Pour y répondre, je laisserai la parole à un homme peu soupçonnable de la moindre inimitié à l'égard de la papauté ou d'esprit de querelle face aux faits et gestes du magistère romain. Paul Claudel, le 13 décembre 1945, écrivit à Jacques Maritain, alors ambassadeur de France auprès du Saint-Siège - ce document et ses commentaires furent publié par les Cahiers Jacques Maritain, n° 52, 2006. "Je pense souvent à vous et à la mission si importante et si difficile que vous remplissez auprès de Sa Sainteté. Rien actuellement n'empêche plus la voix du pape de se faire entendre. Il me semble que les horreurs sans nom et sans précédent dans l'Histoire commises par l'Allemagne nazie auraient mérité une protestation solennelle du vicaire du Christ. Il semble qu'une cérémonie expiatoire quelconque, se renouvelant chaque année, aurait été une satisfaction donnée à la conscience publique... Nous avons eu beau prêter l'oreille, nous n'avons entendu que de faibles et vagues gémissements."

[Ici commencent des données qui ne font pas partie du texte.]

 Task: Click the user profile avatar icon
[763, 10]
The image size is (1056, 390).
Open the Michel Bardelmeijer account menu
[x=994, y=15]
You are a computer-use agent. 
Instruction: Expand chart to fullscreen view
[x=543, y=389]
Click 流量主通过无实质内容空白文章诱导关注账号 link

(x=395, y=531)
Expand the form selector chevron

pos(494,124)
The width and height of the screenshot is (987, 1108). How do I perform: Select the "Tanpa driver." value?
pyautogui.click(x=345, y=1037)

Puis, faisant référence à l'Apocalypse, il parle du sang des "6 millions (de juifs) massacrés" et conclut par ces mots : "C'est ce sang dans l'affreux silence du Vatican qui étouffe tous les chrétiens. La voix d'Abel ne finira-t-elle pas par se faire entendre ?" Peut-on imaginer plus claire prise de position ?

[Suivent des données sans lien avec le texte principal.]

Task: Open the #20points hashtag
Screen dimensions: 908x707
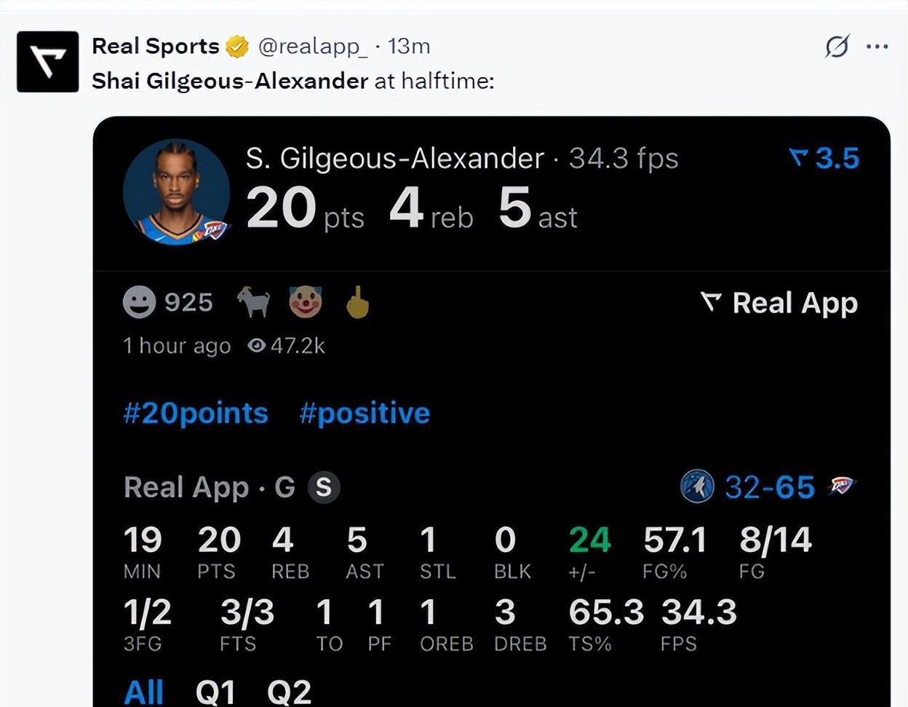Action: click(196, 413)

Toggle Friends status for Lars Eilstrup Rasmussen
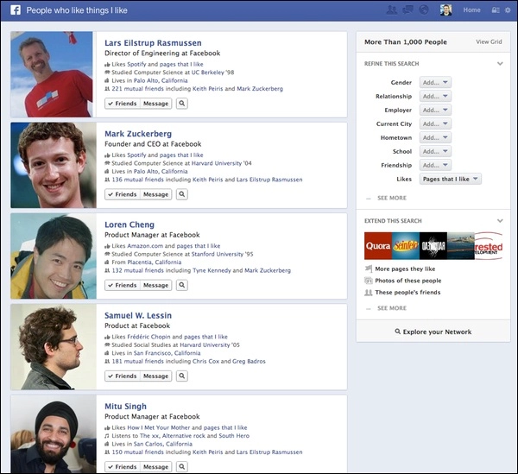click(x=123, y=104)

Jacques Maritain, dont la réflexion sur l'antisémitisme s'est approfondie au cours des années 1930, était lui-même intervenu, dès 1942, pour obtenir de Pie XII une encyclique "qui délivrerait beaucoup d'âmes angoissées et scandalisées". Il avait même proposé, la même année, de faire du Yom Kippour un jour de prière pour les chrétiens en faveur des juifs persécutés. L'on sait que toutes ces démarches restèrent lettre morte.

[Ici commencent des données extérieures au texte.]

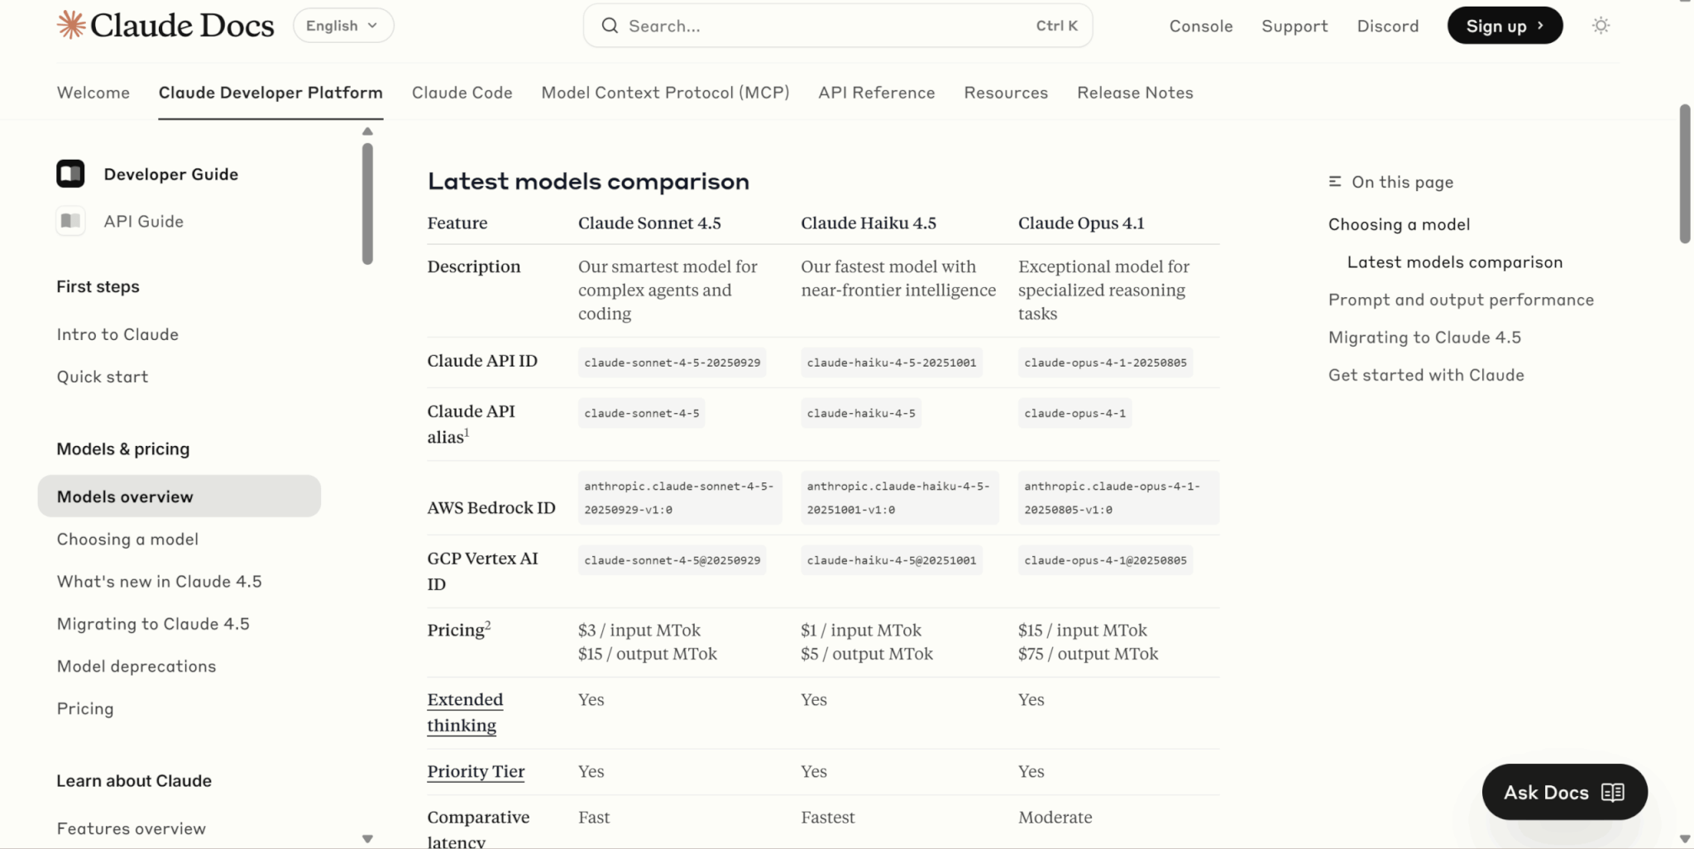
Task: Click the Developer Guide book icon
Action: [x=70, y=174]
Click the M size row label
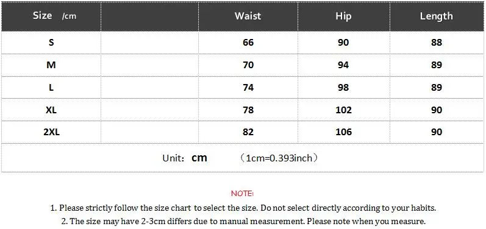Screen dimensions: 486x229 51,65
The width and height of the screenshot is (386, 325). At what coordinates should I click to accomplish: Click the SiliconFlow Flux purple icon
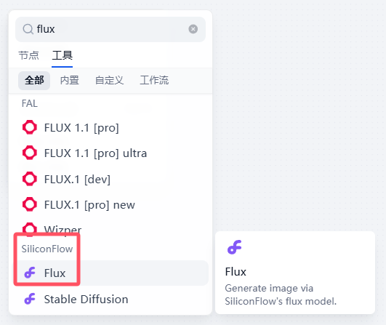click(30, 273)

C'est de ce long, troublant et douloureux silence qu'il est devenu urgent de parler. Non pour l'interpréter à la seule lueur de la polémique antichrétienne. Non pour en conclure qu'il était d'approbation ou de complicité tacite : tout prouve exactement le contraire.

Comme il est devenu d'usage, on soupçonne le pape actuel des pires intentions - sans jamais préciser lesquelles - lorsqu'il franchit une étape dans le lent processus qui pourrait mener à la béatification de Pie XII. On lui refuse le crédit d'une pensée et d'une action qui s'élèvent au-dessus des calculs et se tiennent sans coup férir dans leur sphère propre : religieuse, spirituelle.

Les si fortes paroles de Claudel et de Maritain ne nous engagent pas sur la voie d'un procès d'intention dont l'acte d'accusation serait écrit d'avance. En revanche, elles jugent et condamnent sans aucune ambiguïté, avec une force qui dépasse toute polémique, le silence coupable - et non pas la culpabilité silencieuse - de Pie XII. Ce faisant, elles interrogent en toute conscience la réelle héroïcité des vertus du pontife.

Le péché par omission est le dernier que le fidèle catholique avoue dans l'acte de contrition. Il n'est pas le moindre. Tout ce que j'aurais pu faire et dire, que je n'ai pas fait, pas dit, remettant à plus tard, à jamais, le bien qu'il m'est commandé d'aimer et de servir. De ne pas trahir. Omettre le bien, se soustraire à ce service, ouvre donc l'espace immense et sombre d'un manquement majeur. Un espace qui ne peut pas être occulté par des motifs contingents, des excuses fallacieuses. Un espace qui n'est étranger à personne, pas même au pape.

Patrick Kéchichian, auteur de Petit éloge du catholicisme et ancien collaborateur du Monde des livres.